# Look 595 owners...



## OffRoadRoadie (May 15, 2006)

Has anyone replaced the inner cable liners on thier 595s yet? Are these readily available and easy to replace?


----------



## 94920 (May 1, 2010)

*Replacing internal derailleur liner*

I've got the same question if anyone has the answer - any advice on how to replace an internal derailleur cable liner on a Look 595? Thanks!


----------



## mtbnozpikr (Mar 18, 2011)

I'm not sure if they're available or not but if you were to leave the old ones inside the frame, thread a cable through them, pull the housing out while leaving the cable in, and then put a new housing over the top it should work. I've never done it but it seems reasonable to me.


----------



## lebig (May 23, 2009)

Advice needed:

I'm considering to buy a 2008 model Look 595 Ultra black frame. Frame does not include the Look HSC6 Ultra work, so I have some questions about the fork:

What are the differences between Look HSC6 fork and Look HSC6 Ultra fork ?
I think that 2008 model does not use the new Headfit headset ?
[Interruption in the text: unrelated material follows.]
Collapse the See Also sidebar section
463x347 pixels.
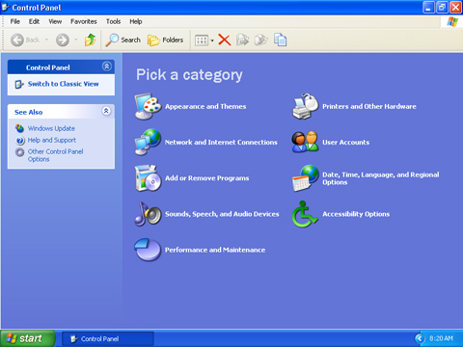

Look HSC6 fork dealers at Europe ? I found one Look HSC6 fork at ebay, but seller says that it is not compatible with Look 595 Ultra :mad2:


----------



## ilovecycling (Aug 22, 2011)

lebig said:


> Advice needed:
> 
> I'm considering to buy a 2008 model Look 595 Ultra black frame. Frame does not include the Look HSC6 Ultra work, so I have some questions about the fork:
> 
> ...


The term "Ultra" usually means unidirectional carbon instead of a carbon weave on the finish, supposedly resulting in 15% more stiffness or something like that. My guess is the Ultra fork is the same as the non-Ultra, but with a unidirectional carbon finish to match the frame. Not a big deal.


----------



## twiggy73 (Jan 19, 2010)

I was riding with a guy who had a 595 Ultra and when asked what it was like all he could say was Stiff and he loved it.

Twiggy


----------



## StillKeen (Oct 4, 2005)

lebig said:


> Advice needed:
> 
> I'm considering to buy a 2008 model Look 595 Ultra black frame. Frame does not include the Look HSC6 Ultra work, so I have some questions about the fork:
> 
> ...



Replacement forks for 2008 595s ... took me three goes! Mine wasnt an Ultra, but I believe they are the same. Anyways, my 2008 has a standard tapered steerer and a normal headset/stem setup.

First the UK agent (Fisher Outdoors) sent a HSC5 fork. Then a tapered fork with the flat sections on it which fits with the new Look system (that came in in 2009?) and the new headset top parts. The only issue was they didnt drill the horizontal hole on the flat sections which would have allowed the fork to be used.

Next they organised the factory to paint a new fork in the colours I wanted and be a standard 2008 style fork. This was to take something like 10 - 12 weeks. I called them in week 10, and they said that the order never got placed. By now we're about 8 months into this, having completely missed the summer riding season.

Next they sent me a fork the same as the first fork with the flats on it. This had all taken something like 9 months. I gave up then, and will try to install the fork with the flats into the standard headset.

So, it is possible to get a replacement fork (£325 of so), but Look seem to have stopped supplying the old style. Even when they know the size frame you're fitting it to, they seem incapable of drilling the hole to allow you to install it with the new system.

Next time I buy a frame like a 595 that has a reasonably specific fork, I'll make it part of the deal with the shop that it comes with two forks before I hand over the cash.

Good luck.


----------